La biciclettata lambirà anche il sentiero “ferro di cavallo” che grazie all’esposizione verso sud accoglie specie tipiche della macchia mediterranea.

Non sono soltanto l’alto valore storico e paesaggistico delle ville ad essere a rischio; la stessa integrità dell’ecosistema è seriamente messa a repentaglio dalla vicinanza dell’ex C&C di Pernumia, azienda in passato dedita ad attività di recupero di scarti industriali che attualmente versa in uno stato di abbandono, sebbene si stimi che nei suoi magazzini vi siano ancora più di 50000 tonnellate di fanghi inquinanti che, qualora si riversassero nell’ambiente, produrrebbero danni incalcolabili sia all’ambiente che alla salute degli abitanti di Due Carrare, Pernumia e Battaglia Terme.

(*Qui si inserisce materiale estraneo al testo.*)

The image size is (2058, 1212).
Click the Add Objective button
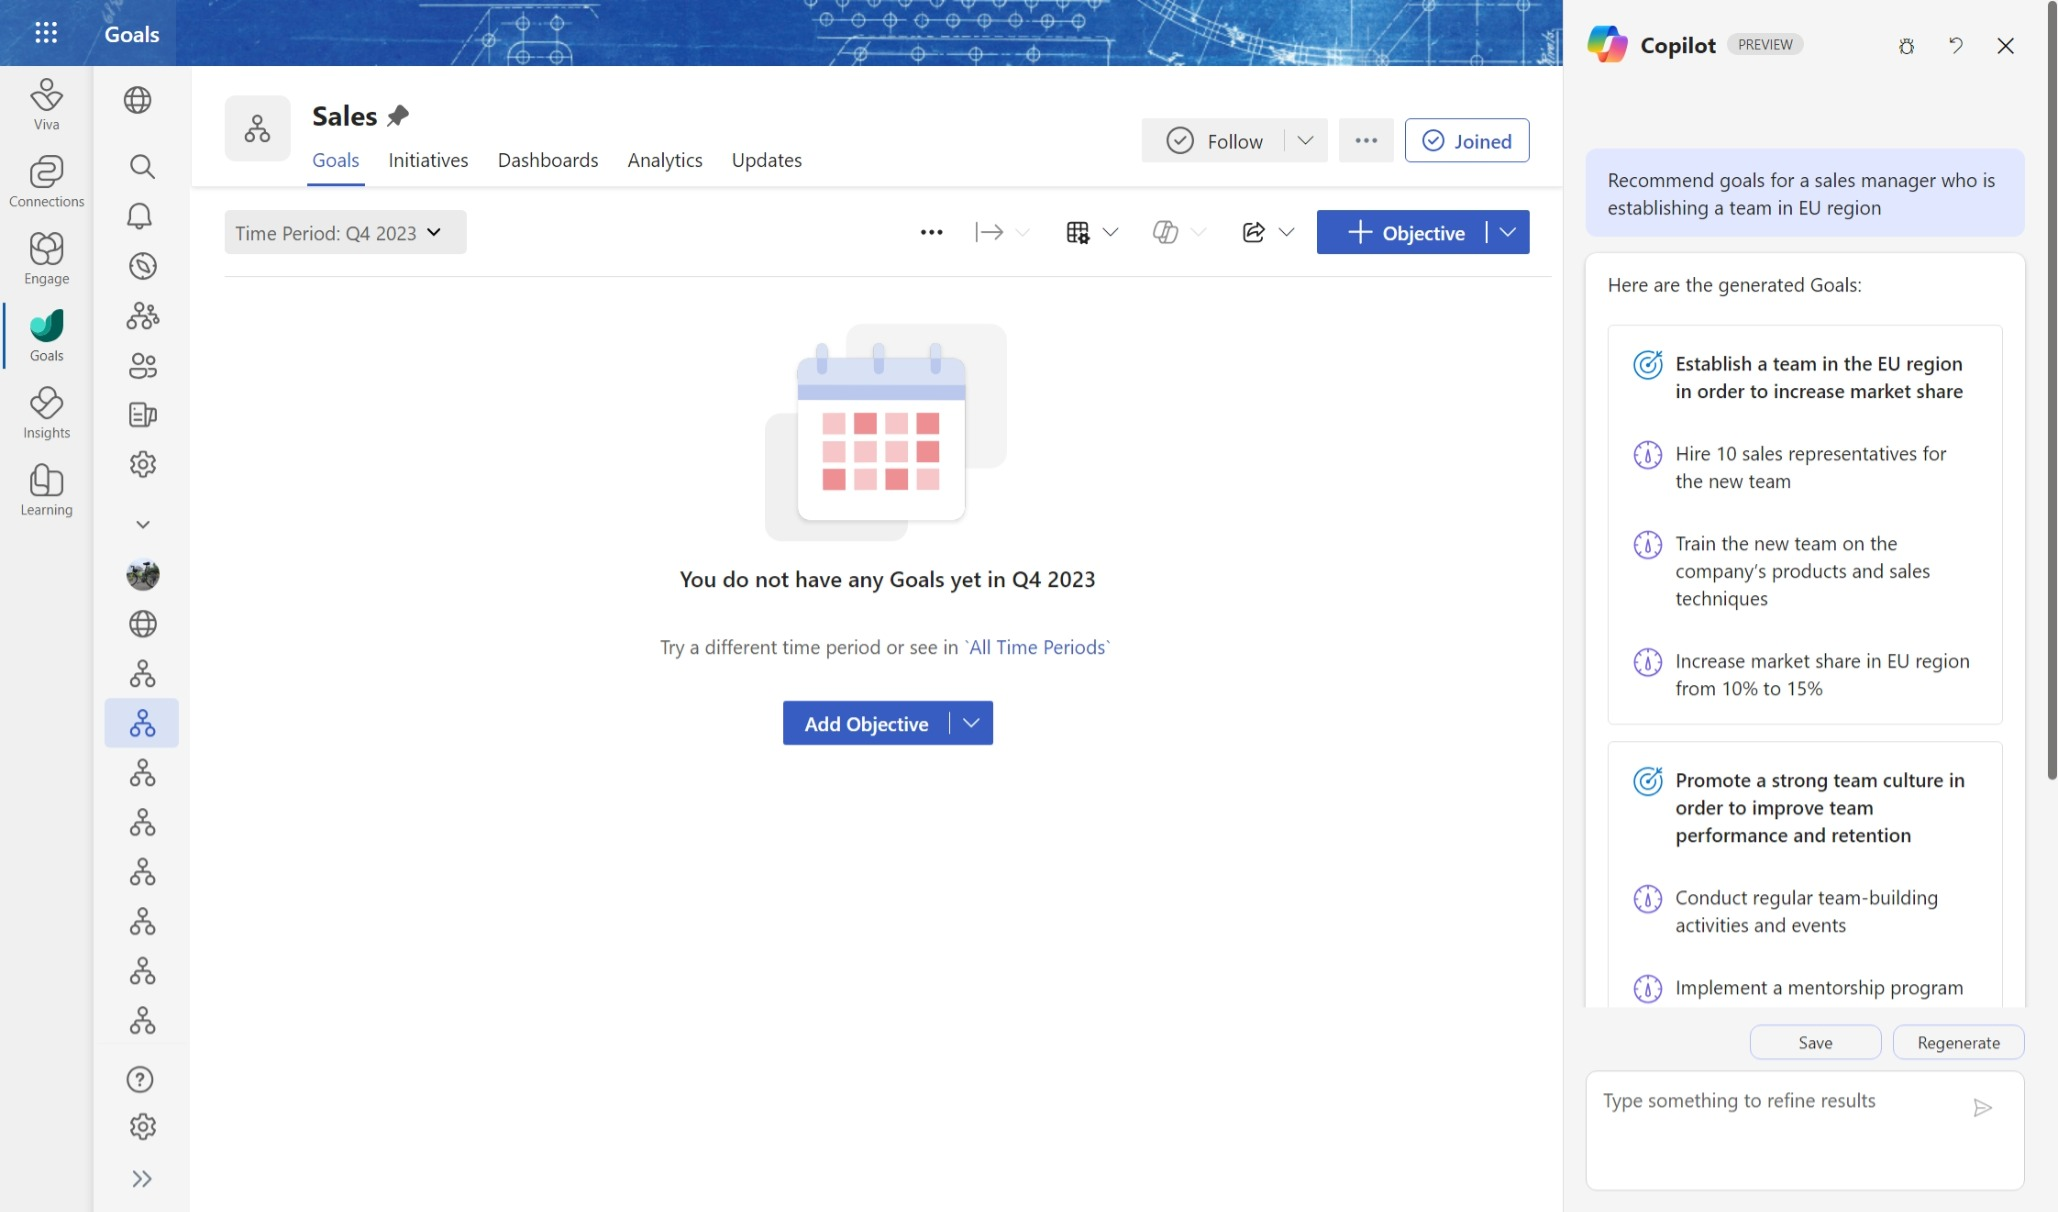[x=865, y=723]
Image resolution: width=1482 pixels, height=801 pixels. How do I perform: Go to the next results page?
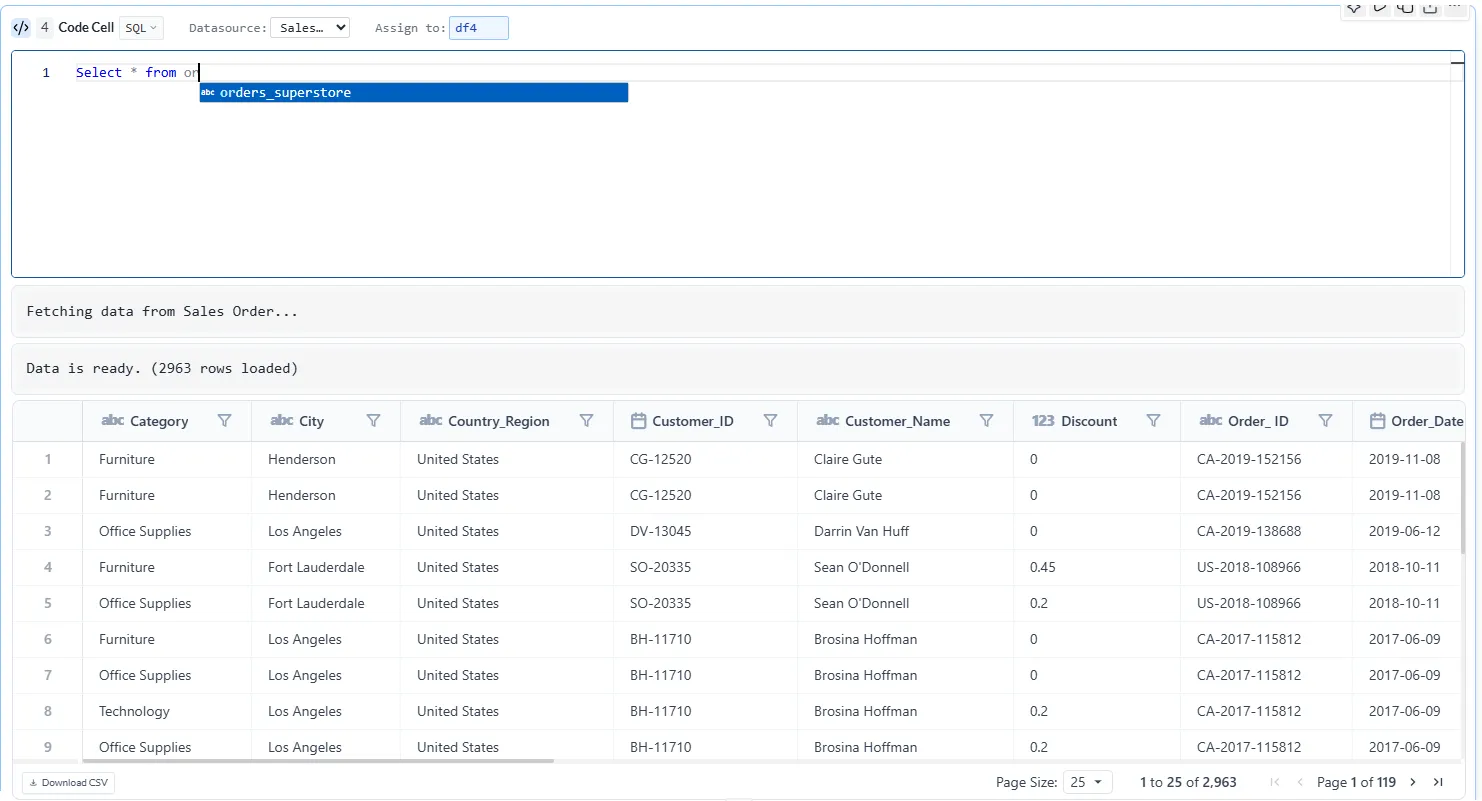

Scarica qui il volantino della biciclettata.
Per info e adesioni contatta Legambiente Padova 049,8561212, circolo@legambientepadova.it

A cura di Laura Sella e Francesco Ranieri

2 Responses to “Biciclettatta alle ville minacciate dai centri commerciali”

  1. Ada ha detto:

    Ma chi diavolo ci deve andare in questi centri commerciali di m. destinati al fallimento, a Padova c’è quello del Net Center che è un deserto, non c’è un anima, anche i negozi sono scappati. In quello vicino all’Ikea resistono 2 negozi, tutti gli altri sono spariti. Gli abitanti sono sempre quelli, se ci sono 1000 persone è inutile moltiplicare i negozi, sempre 1000 saranno i clienti!! Si impermeabilizza il territorio dopo ci si lamenta per le alluvioni. Il territorio distrutto è perso per sempre!